Pendant la messe chrismale du Jeudi Saint, le Pape a prononcé son homélie sur les différents échanges de regards de l’évangile, entre Jésus et les Juifs dans la Synagogue puis entre Jésus et Pierre. C’est par ce regard que le disciple comprend sa trahison et qu’il verse des larmes de componction.
Outre le rappel de l’institution de la divine Eucharistie, le Jeudi saint commémore la trahison de Judas, ainsi que celle de Pierre. Nous sommes tous des pécheurs et il est bon pour nous de méditer souvent sur ces deux trahisons, car chacun de nous peut être tenté par l’une ou l’autre de ces tentations, sinon par les deux.
Judas a été un déçu de Jésus. Il s’attendait, comme d’ailleurs tous les Apôtres, à un Messie royal rétablissant enfin le Royaume d’Israël par la force et la puissance. Il a été déçu par Jésus, mais il est surtout tombé sous l’emprise d’un autre. C’est une grande leçon pour nous. Si nous ne laissons pas la place à Jésus dans notre cœur, un autre la prendra : Satan. Dans son Évangile, saint Jean le note par un fait : quand Judas a quitté le Cénacle, il faisait nuit. Par là, il indique certes la nuit naturelle, mais il veut aussi indiquer la nuit ténébreuse de l’âme de Judas livrée au diable.
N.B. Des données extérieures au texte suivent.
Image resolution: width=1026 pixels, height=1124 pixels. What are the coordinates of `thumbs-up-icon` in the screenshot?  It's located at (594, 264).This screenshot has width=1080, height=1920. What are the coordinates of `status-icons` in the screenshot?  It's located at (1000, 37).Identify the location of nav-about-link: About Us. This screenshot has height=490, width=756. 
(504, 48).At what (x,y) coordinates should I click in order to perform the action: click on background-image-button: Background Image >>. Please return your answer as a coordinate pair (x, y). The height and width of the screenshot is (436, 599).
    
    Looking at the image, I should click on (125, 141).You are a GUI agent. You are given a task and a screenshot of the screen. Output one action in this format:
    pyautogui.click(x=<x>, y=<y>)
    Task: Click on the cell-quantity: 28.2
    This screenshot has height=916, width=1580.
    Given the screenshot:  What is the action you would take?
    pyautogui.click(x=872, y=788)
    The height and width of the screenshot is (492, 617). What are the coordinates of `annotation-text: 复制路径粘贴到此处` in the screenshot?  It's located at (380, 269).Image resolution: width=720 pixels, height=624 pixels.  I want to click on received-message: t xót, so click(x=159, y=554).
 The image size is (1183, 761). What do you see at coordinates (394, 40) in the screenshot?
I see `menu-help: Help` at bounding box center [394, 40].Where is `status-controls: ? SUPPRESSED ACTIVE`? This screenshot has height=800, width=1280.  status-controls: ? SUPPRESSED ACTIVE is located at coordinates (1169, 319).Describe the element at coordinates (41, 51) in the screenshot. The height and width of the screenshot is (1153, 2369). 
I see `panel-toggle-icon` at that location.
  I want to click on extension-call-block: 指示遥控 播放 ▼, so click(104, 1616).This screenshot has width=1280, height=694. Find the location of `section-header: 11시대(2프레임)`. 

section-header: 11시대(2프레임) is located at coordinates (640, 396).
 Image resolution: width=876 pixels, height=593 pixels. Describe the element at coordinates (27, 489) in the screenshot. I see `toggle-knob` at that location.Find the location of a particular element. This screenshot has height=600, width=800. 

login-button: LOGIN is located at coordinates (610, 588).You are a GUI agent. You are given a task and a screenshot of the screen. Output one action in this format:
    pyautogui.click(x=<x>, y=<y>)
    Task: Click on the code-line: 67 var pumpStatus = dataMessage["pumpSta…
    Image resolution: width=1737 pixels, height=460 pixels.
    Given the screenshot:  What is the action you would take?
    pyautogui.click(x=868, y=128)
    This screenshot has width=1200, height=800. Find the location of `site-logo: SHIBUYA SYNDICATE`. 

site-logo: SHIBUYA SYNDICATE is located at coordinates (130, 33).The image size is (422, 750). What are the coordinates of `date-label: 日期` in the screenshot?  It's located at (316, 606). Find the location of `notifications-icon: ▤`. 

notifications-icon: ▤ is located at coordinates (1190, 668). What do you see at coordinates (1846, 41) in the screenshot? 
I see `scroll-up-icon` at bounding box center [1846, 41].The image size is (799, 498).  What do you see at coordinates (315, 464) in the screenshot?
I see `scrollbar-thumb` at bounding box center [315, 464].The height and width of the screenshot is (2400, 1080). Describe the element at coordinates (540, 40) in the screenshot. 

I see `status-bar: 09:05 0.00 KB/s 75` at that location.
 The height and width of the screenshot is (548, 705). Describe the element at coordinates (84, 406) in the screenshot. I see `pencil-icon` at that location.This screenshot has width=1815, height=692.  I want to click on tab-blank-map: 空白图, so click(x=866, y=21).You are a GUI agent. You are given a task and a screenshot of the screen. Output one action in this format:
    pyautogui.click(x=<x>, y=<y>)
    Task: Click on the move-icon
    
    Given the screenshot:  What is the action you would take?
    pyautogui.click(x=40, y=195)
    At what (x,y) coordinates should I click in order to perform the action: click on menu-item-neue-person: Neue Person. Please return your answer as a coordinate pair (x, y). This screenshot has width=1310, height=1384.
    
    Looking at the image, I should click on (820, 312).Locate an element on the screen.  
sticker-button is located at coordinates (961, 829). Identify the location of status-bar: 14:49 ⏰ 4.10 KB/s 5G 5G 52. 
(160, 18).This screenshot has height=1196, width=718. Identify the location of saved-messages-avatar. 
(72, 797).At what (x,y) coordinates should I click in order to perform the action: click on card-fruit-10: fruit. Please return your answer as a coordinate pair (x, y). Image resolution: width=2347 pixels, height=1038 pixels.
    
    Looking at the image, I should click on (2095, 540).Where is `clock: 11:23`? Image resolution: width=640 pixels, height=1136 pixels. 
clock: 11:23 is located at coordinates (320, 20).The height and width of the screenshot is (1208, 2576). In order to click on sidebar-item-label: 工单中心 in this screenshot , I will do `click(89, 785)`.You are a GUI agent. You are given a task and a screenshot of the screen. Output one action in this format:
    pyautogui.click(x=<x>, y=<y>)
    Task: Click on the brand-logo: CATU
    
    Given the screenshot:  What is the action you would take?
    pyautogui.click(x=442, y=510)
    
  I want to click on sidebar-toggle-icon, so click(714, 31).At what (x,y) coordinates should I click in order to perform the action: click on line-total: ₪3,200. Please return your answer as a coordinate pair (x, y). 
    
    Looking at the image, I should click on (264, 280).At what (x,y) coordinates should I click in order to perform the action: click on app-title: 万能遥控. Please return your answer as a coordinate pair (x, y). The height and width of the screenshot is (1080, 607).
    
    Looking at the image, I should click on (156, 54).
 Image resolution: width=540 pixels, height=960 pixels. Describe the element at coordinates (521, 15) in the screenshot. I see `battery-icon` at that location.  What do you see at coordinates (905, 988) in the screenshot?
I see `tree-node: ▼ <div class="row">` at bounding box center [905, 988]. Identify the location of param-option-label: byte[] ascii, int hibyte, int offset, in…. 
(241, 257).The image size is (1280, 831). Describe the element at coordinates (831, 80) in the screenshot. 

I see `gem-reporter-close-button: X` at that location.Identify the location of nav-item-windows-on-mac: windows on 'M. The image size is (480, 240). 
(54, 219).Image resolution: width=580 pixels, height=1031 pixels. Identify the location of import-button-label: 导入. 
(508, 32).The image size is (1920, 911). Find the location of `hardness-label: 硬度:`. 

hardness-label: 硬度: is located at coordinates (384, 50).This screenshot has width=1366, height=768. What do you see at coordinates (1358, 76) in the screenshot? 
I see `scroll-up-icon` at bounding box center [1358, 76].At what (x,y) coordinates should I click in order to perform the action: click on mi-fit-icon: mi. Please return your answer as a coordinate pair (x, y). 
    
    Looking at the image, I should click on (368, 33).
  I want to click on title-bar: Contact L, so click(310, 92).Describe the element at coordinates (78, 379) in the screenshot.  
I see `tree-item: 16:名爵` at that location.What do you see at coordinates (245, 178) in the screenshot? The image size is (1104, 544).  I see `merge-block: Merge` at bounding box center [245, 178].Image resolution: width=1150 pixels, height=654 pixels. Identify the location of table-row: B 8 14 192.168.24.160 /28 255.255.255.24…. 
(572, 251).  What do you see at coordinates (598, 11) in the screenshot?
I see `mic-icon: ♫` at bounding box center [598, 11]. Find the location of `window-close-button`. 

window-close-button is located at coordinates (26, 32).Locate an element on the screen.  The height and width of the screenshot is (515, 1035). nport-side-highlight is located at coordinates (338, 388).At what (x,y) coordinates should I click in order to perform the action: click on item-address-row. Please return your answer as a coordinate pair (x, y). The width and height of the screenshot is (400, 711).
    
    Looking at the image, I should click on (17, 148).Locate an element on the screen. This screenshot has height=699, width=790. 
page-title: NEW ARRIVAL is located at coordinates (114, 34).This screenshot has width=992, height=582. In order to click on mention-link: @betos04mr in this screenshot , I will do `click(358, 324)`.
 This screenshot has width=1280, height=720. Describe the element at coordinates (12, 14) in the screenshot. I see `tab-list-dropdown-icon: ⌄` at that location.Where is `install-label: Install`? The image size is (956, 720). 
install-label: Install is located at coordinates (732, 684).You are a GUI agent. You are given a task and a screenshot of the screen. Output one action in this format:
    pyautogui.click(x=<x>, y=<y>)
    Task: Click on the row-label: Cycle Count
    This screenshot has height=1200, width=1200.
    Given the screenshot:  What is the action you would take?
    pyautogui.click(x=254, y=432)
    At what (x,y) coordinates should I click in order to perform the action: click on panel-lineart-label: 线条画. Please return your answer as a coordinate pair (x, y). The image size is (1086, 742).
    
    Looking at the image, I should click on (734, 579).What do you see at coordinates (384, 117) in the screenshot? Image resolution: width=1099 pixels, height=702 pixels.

Dans son second tome sur Jésus, Benoît XVI explique cela magnifiquement : « celui qui brise l’amitié avec Jésus, celui qui se débarrasse de son joug aisé, n’arrive pas à la liberté, mais il devient au contraire l’esclave d’autres puissances. » C’est pour cette raison qu’il n’a pas pu croire au pardon. Son remords ne l’a pas conduit, comme Pierre, à la conversion, mais au désespoir.
Quant à Pierre, il aimait Jésus et son amour était sincère, mais il a péché par présomption. Son héroïsme s’est effondré devant le soupçon d’une servante. Tirons pour nous-mêmes les leçons de ces deux trahisons et ne disons jamais qu’elles ne nous arriveront jamais !
Le Pape ne commence pourtant pas son homélie de la messe du Jeudi saint ce 28 mars par la trahison de Pierre qui le conduira ensuite au repentir, mais par l’épisode de Jésus à Nazareth rejeté par les siens, lorsque tous dans la Synagogue avaient les yeux fixés sur lui, avec un mélange d’étonnement et de méfiance virant ensuite à la haine. Pourquoi les Juifs n’ont-ils pas reçu le Messie, alors qu’ils connaissaient les Écritures ? Comme Judas et comme Pierre, ils ont été déçus. Le Messie davidique ne pouvait pas être pour eux le Serviteur souffrant annoncé par Isaïe.
Ils devinrent furieux et chassèrent Jésus au dehors de la ville. Leurs yeux s’étaient pourtant bien fixés sur Jésus, mais leurs cœurs restaient loin de lui. Comme pour Judas, un autre avait pris la place. Oui, c’est ou Jésus qui régnera dans notre âme, ou Satan. Réfléchissons bien à cela. Pierre lui-même fit cette affreuse expérience. Il renia son maître : « je ne le connais pas ». En un sens, il n’avait pas tort, car il ne connaissait pas pleinement Jésus.
Il comprendra plus tard. Mais avant même son martyre, lorsque Jésus le regarda et que coulèrent de ses yeux les larmes de la honte après que le coq eut chanté, il connut mieux Jésus, et il le connaîtra mieux encore après la Résurrection, lorsque, près du lac de Tibériade, Jésus lui aura demandé par trois fois s’il l’aimait.
Pierre nous apprend à redécouvrir la vraie componction, mot qui évoque la piqûre, mais la piqûre du cœur, celle qui blesse, car, comme le disait sainte Teresa de Calcutta, l’amour véritable fait toujours mal. La componction véritable n’est pas seulement un sentiment de culpabilité qui abat et conduit au désespoir, ce qu’a eu Judas ; elle est une piqûre salutaire qui brûle et guérit.
Pour cela, il faut la grâce du Saint-Esprit qui accorde l’humilité d’avouer sa faute et de se précipiter ensuite, comme l’enfant prodigue, dans les bras de son Père miséricordieux. Pleurer sur nous-mêmes, n’est pas tomber dans la jalousie ou le désespoir. C’est se repentir et demander pardon. C’est confesser sa faute avec larmes et gémissements, avec l’assurance d’être pardonné.
Demandons à Marie qui a pleuré à La Salette, à Syracuse ou à Akita, la grâce de la vraie componction. Que nos larmes nous lavent, sans nous abattre sous l’ouragan démoniaque qui nous ferait accomplir l’irréparable.